Dynamic Language Group-Based MoE: Enhancing Code-Switching Speech Recognition with Hierarchical Routing
This work addresses code-switching speech recognition, a domain-specific problem for multilingual speech processing, with incremental improvements in model architecture.
The paper tackles code-switching speech recognition by proposing DLG-MoE, a dynamic language group-based Mixture of Experts model with hierarchical routing, which outperforms existing MoE methods on CS-ASR tasks and supports flexible inference and parameter pruning.
The Mixture of Experts (MoE) model is a promising approach for handling code-switching speech recognition (CS-ASR) tasks. However, the existing CS-ASR work on MoE has yet to leverage the advantages of MoE's parameter scaling ability fully.
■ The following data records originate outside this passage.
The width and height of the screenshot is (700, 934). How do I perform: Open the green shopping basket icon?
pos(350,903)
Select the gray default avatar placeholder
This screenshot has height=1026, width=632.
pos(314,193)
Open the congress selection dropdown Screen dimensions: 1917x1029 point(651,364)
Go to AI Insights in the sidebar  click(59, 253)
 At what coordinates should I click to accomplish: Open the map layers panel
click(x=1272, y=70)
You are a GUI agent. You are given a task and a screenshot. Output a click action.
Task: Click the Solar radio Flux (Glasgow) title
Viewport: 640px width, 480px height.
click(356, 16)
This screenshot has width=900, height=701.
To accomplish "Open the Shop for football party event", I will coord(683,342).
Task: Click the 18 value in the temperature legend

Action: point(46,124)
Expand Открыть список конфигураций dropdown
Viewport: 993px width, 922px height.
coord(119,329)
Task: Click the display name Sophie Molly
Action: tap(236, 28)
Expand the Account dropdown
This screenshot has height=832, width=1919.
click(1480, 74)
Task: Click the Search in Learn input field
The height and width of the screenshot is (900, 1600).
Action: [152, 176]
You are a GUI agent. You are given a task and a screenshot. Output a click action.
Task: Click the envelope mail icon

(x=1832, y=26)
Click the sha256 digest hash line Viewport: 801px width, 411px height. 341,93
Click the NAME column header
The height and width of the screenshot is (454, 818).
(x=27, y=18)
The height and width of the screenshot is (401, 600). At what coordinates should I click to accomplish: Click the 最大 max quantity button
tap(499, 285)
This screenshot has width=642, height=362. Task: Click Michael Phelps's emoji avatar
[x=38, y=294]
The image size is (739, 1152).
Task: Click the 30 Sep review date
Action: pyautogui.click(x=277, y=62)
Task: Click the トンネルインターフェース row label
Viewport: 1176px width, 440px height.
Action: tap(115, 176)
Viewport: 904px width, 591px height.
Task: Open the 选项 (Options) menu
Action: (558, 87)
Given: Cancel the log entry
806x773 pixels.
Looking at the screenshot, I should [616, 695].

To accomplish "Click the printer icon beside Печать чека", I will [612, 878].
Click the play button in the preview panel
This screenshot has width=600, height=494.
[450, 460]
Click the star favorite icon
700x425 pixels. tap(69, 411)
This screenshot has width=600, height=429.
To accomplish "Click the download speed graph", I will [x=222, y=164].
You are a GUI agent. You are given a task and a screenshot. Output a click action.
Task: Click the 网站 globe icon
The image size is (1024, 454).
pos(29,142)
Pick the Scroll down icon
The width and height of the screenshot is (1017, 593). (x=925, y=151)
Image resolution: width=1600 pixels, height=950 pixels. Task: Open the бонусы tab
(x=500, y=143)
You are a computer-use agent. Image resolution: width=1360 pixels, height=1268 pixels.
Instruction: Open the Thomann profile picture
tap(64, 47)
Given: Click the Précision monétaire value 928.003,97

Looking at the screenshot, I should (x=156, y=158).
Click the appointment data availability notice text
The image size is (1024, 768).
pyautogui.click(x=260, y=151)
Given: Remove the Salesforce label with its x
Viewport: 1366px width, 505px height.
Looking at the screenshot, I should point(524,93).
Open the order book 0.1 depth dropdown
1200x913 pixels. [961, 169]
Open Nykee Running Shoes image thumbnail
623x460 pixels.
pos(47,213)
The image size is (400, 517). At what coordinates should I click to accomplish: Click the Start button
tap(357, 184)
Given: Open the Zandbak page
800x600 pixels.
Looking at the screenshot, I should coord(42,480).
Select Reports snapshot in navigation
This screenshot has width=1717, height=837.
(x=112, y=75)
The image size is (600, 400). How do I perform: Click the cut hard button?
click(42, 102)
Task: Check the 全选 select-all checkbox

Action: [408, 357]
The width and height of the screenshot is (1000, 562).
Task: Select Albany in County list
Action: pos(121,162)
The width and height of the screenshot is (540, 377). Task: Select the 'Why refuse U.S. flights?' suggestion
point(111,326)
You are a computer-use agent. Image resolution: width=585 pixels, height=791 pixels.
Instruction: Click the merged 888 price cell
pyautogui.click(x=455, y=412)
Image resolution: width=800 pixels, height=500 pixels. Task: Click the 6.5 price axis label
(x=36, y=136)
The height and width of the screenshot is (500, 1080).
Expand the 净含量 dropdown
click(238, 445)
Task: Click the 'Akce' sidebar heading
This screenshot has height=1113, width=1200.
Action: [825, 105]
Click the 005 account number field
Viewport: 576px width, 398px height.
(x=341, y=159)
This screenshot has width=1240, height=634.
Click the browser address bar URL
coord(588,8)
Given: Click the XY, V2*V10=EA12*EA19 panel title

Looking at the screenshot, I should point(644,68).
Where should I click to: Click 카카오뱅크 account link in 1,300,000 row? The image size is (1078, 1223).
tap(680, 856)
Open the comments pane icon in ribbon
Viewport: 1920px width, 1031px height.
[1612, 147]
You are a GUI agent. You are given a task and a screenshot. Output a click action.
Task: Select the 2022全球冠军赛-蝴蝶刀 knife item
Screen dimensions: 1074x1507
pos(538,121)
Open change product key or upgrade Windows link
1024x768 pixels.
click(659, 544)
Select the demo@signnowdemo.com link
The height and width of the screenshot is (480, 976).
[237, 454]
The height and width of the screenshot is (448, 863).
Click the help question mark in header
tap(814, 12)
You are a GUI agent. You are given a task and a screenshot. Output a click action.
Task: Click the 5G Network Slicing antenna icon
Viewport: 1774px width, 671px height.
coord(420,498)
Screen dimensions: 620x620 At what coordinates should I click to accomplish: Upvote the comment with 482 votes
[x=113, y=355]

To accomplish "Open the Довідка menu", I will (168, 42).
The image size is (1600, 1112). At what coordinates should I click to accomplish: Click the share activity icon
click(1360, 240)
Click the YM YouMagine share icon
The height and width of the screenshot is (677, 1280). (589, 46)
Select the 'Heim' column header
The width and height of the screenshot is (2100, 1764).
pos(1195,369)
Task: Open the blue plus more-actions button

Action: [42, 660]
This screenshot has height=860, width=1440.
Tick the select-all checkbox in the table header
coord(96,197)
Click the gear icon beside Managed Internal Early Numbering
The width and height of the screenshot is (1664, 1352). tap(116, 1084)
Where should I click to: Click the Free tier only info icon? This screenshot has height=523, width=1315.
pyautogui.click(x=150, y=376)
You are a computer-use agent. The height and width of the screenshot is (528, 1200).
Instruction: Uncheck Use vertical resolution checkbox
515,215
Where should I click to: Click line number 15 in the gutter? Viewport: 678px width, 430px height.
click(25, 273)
This work proposes DLG-MoE, a Dynamic Language Group-based MoE, which can effectively handle the CS-ASR task and leverage the advantages of parameter scaling. DLG-MoE operates based on a hierarchical routing mechanism. First, the language router explicitly models the language attribute and dispatches the representations to the corresponding language expert groups. Subsequently, the unsupervised router within each language group implicitly models attributes beyond language and coordinates expert routing and collaboration. DLG-MoE outperforms the existing MoE methods on CS-ASR tasks while demonstrating great flexibility. It supports different top-$k$ inference and streaming capabilities and can also prune the model parameters flexibly to obtain a monolingual sub-model. The code has been released.